=== ASSIGNMENT ===
Each line from the one holding "Where should I" through the end of the records should be returned exactly, while pictures are skipped.

(Beginning of RECORDED DATA)

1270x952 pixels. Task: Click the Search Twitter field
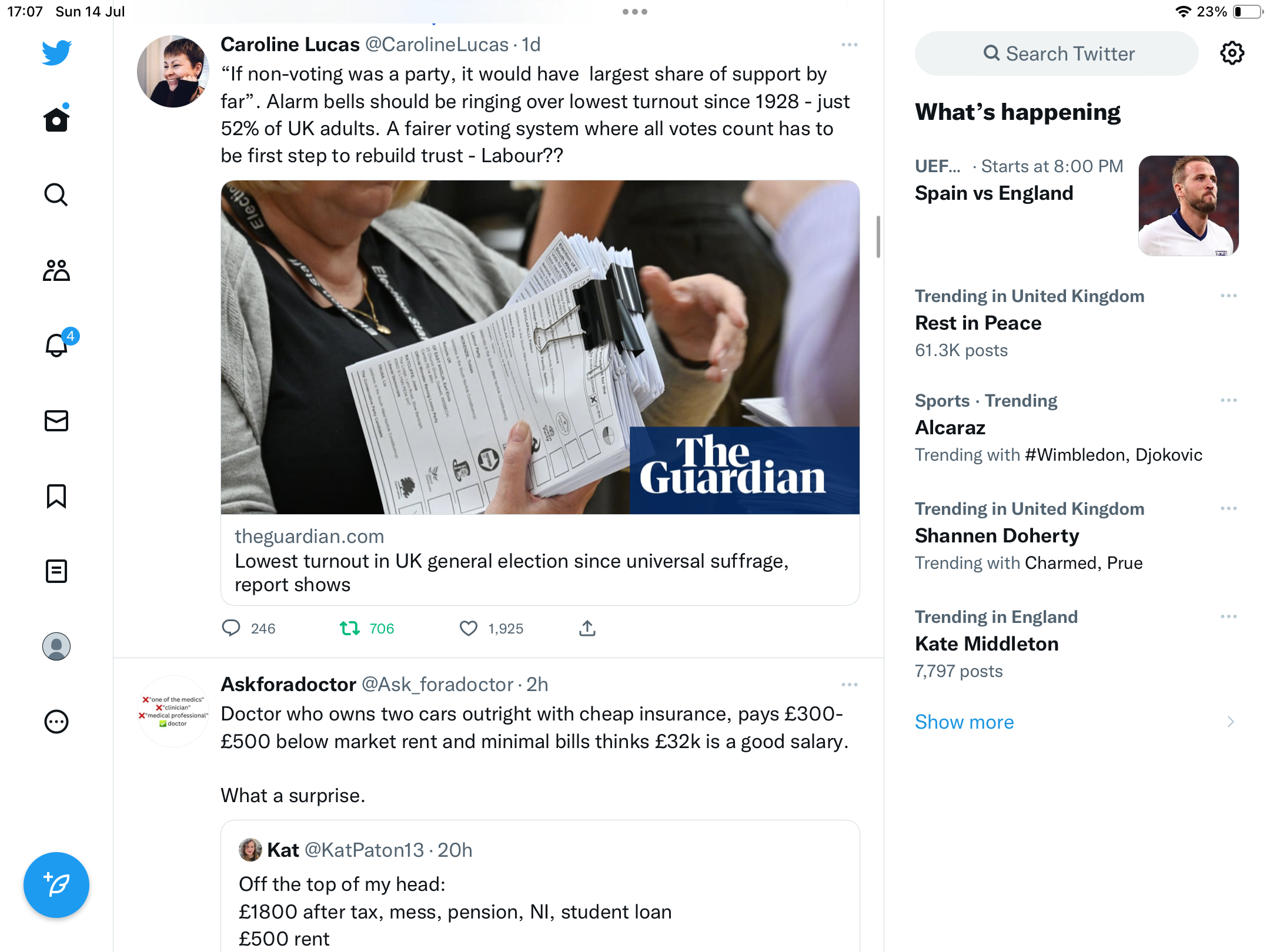(1057, 54)
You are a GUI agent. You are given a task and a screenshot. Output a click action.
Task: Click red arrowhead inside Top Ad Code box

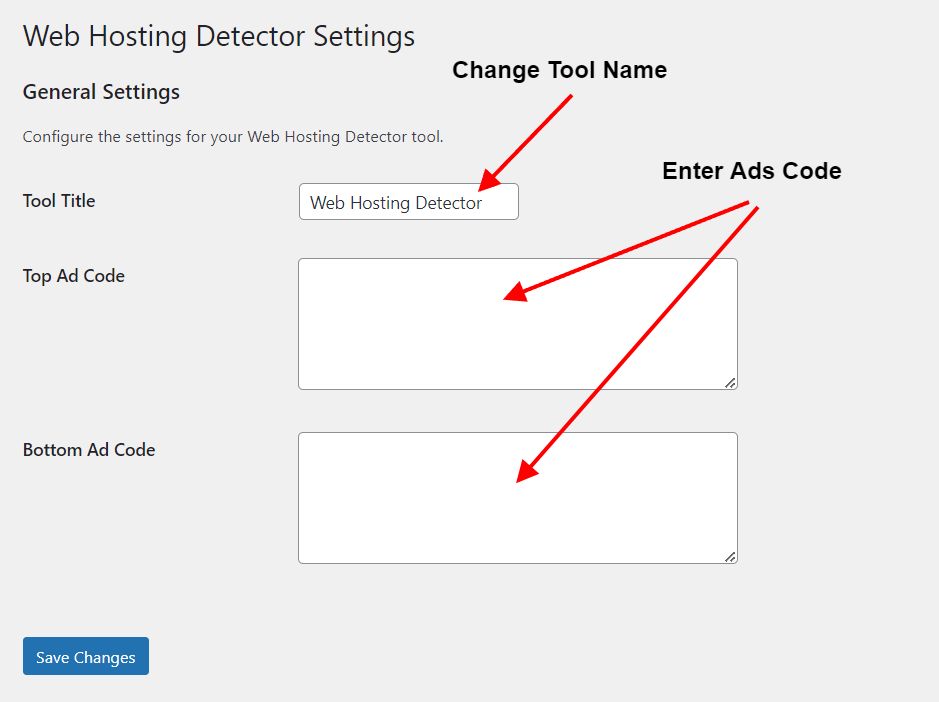tap(515, 292)
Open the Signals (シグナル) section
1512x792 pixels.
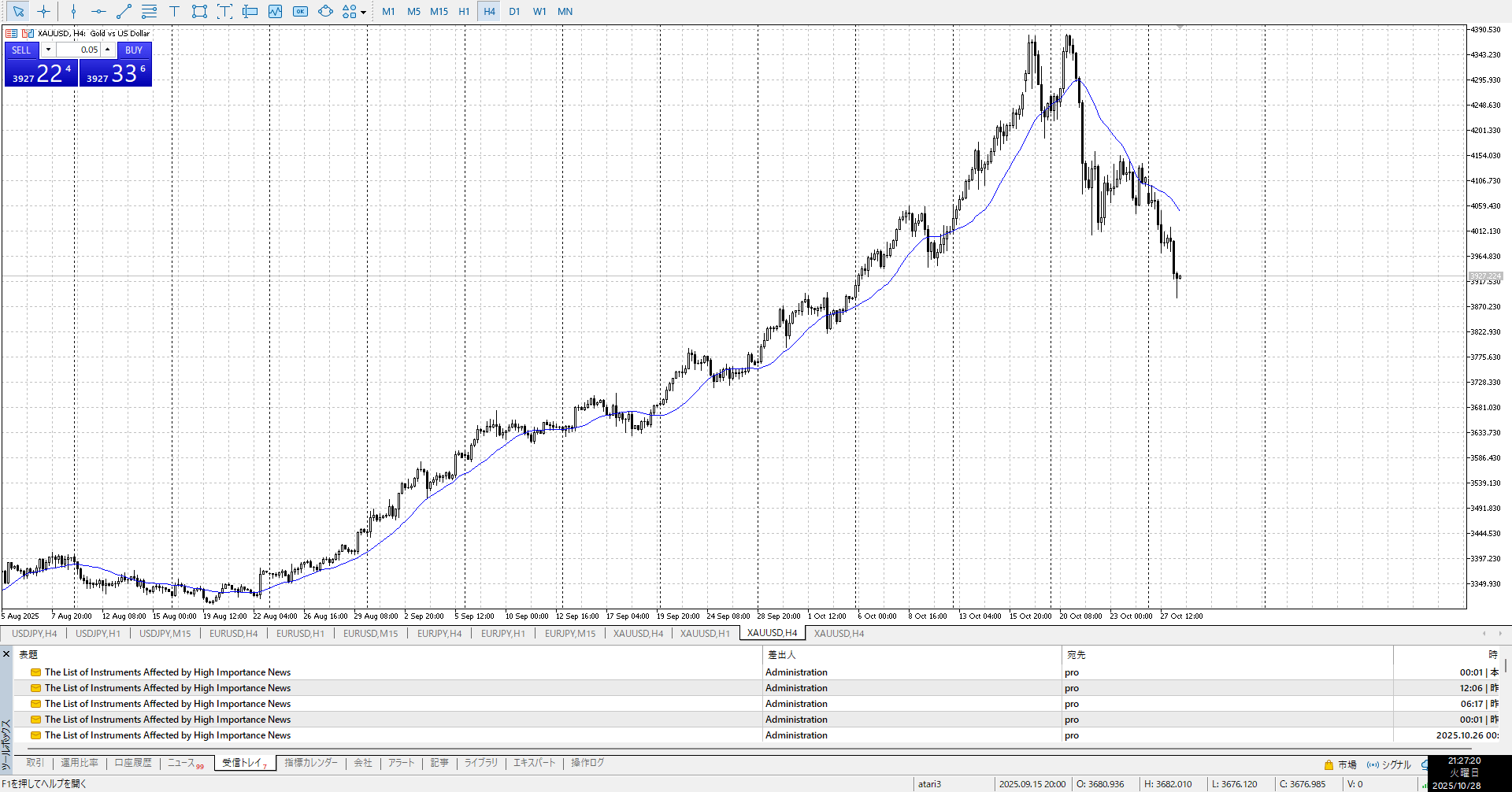(1390, 764)
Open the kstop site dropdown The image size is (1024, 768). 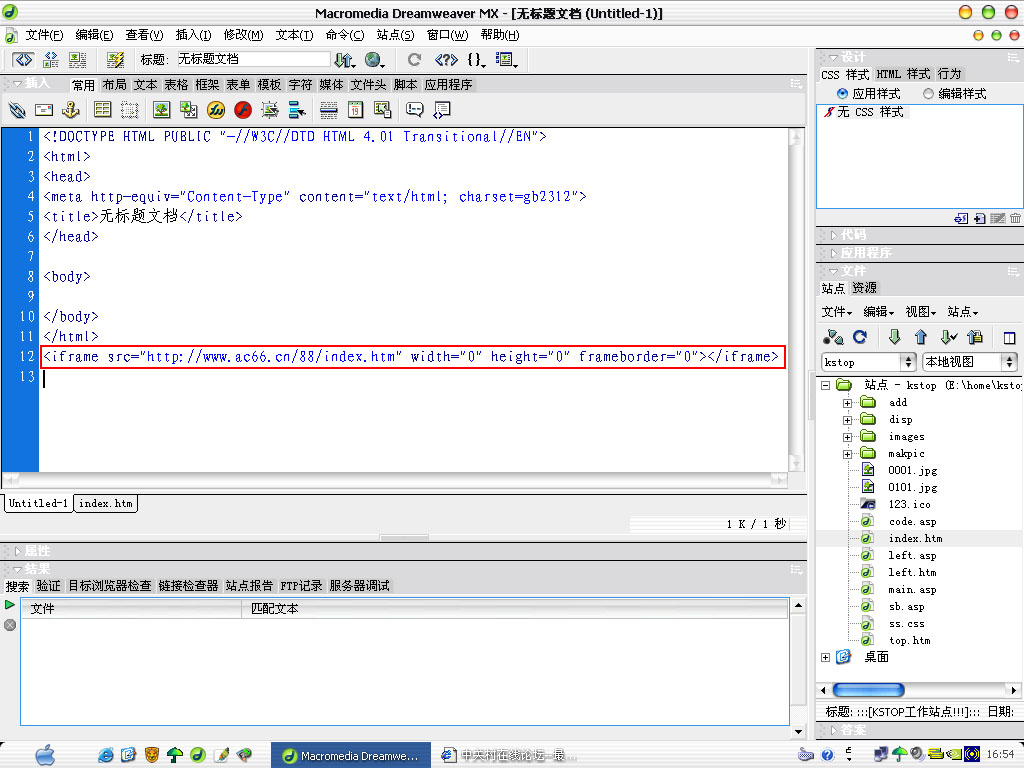(868, 362)
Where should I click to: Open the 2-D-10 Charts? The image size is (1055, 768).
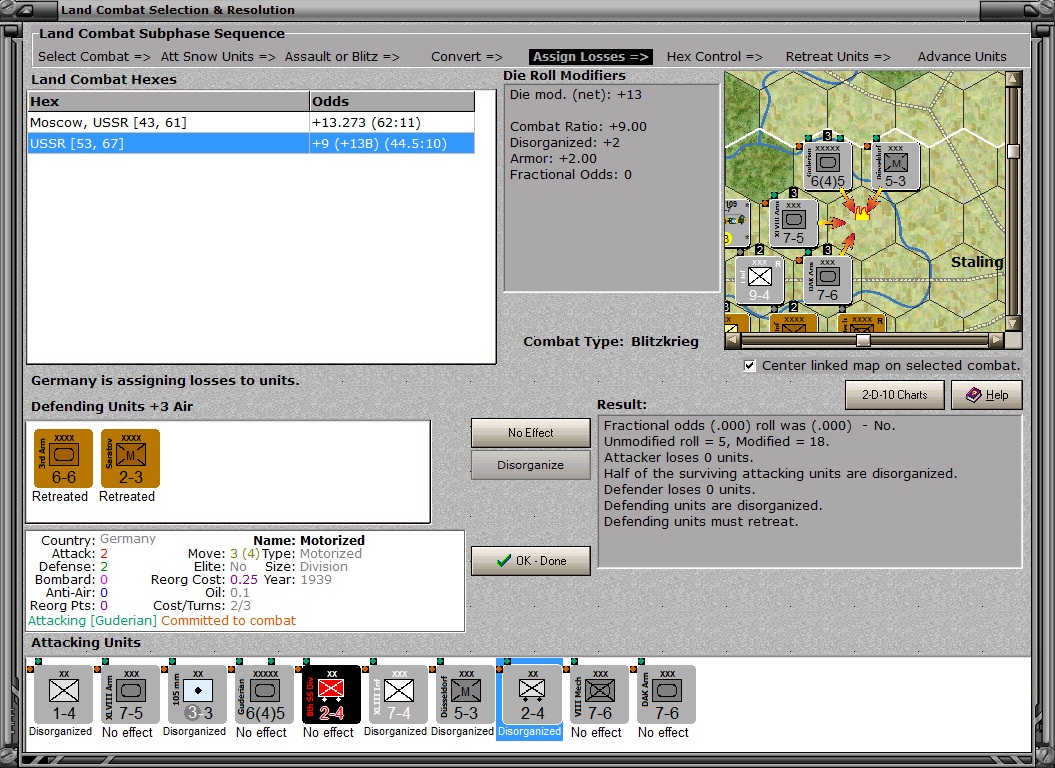pos(894,395)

(End of RECORDED DATA)

=== REPLY TO THE EXERCISE ===
Where should I click to: Open the 2-D-10 Charts? The image size is (1055, 768).
pos(894,395)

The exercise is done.